On 08/11/2011 05:27, Hans-Peter Nilsson wrote:
On Sun, 6 Nov 2011, Joern Rennecke wrote:
Quoting David Brown<david.br...@hesbynett.no>:
Take an example using a processor I know well, the AVR (it is an 8-bit
device, which is a little unusual for gcc). It has an instruction will
multiply two "1.7" signed 8-bit integers to get a single 1.15 signed
16-bit integer - basically combining an 8-bit x 8-bit to 16-bit
multiply with a left shift. So to do a "signed short _Fract" multiply,
you have a single instruction and discard the least significant byte.
Simulating the same operation in generic C would be something like :
int8_t multShortFract(int8_t a, int8_t b) {
int16_t c = (int16_t) a * b;
return (c>> 7);
}
If you can make up your mind if the result is 8 or 16 bit, generating the
instruction should be standard fare for the combiner pass.
If the compiler can generate fractional arithmetic code directly from
such expressions, then it is indeed a good step towards implementing
such types as a pure C++ class without needing to use compiler extensions.
However, this is a simple case. It gets a lot more complicated with
"_Accum" types, with saturating types, and especially when mixing them.
It also gets more complicated when you start to have series of
expressions, constant folding, etc. I am not saying the compiler
couldn't generate optimal code (on a target with hardware support for
these operations) out from carefully written generic C++ code - but I do
think it would be easier to get good code if the compiler views these
types as "native".
The guts of gcc already know about types like "signed short _Fract", and
can handle them well (at least for some targets). It is always easier
for the compiler when it has more knowledge than if it has to guess
based on code patterns - so using "signed short _Fract" means it can see
the real type early in the process rather than in a later "combine" pass.
Looks like a pretty typical Q7 (or Q1.7) multiplication to me
unless I miss something... Would be a nice thing to have those
Q1.<N-1> formats as native GCC-extension types including
vectorized versions. No, not planning it.
Yes, it is Q1.7 multiplication. And there is already a type for it in
C, though gcc doesn't (yet) support it for all targets (I haven't
checked recent versions). It is "signed short _Fract" from TR 18037.

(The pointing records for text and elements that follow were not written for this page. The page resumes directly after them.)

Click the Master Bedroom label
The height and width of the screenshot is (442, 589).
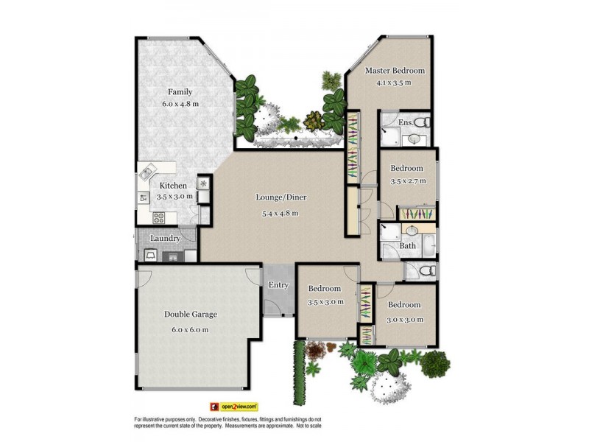coord(395,71)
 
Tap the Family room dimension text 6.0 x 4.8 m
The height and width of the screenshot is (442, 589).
coord(180,104)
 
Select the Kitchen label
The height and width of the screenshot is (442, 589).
coord(174,186)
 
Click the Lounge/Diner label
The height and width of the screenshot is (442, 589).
coord(281,197)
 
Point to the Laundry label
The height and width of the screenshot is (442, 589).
coord(166,238)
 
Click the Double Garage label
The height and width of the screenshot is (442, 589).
coord(191,314)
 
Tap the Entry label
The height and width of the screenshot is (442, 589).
coord(279,285)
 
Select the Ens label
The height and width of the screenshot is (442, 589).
coord(405,122)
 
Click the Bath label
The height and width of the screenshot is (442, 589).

<http://gcc.gnu.org/onlinedocs/gcc/Fixed_002dPoint.html>
And having intermediate calculations in a wider mode does not
constituate lack of making ones mind up. :)
Correct - the return type is clearly int8_t. The wider intermediate
mode is a necessity of C.
Though I believe that cast of "a" is ineffective, IIUC.
Also correct - "a" will be promoted automatically to an "int" (which is
always at least 16-bit). From long habit in embedded programming, I
tend to be a bit more explicit about such conversions. A real-world
library would be written somewhat differently, of course (at the very
least, it would use "int_fast16_t").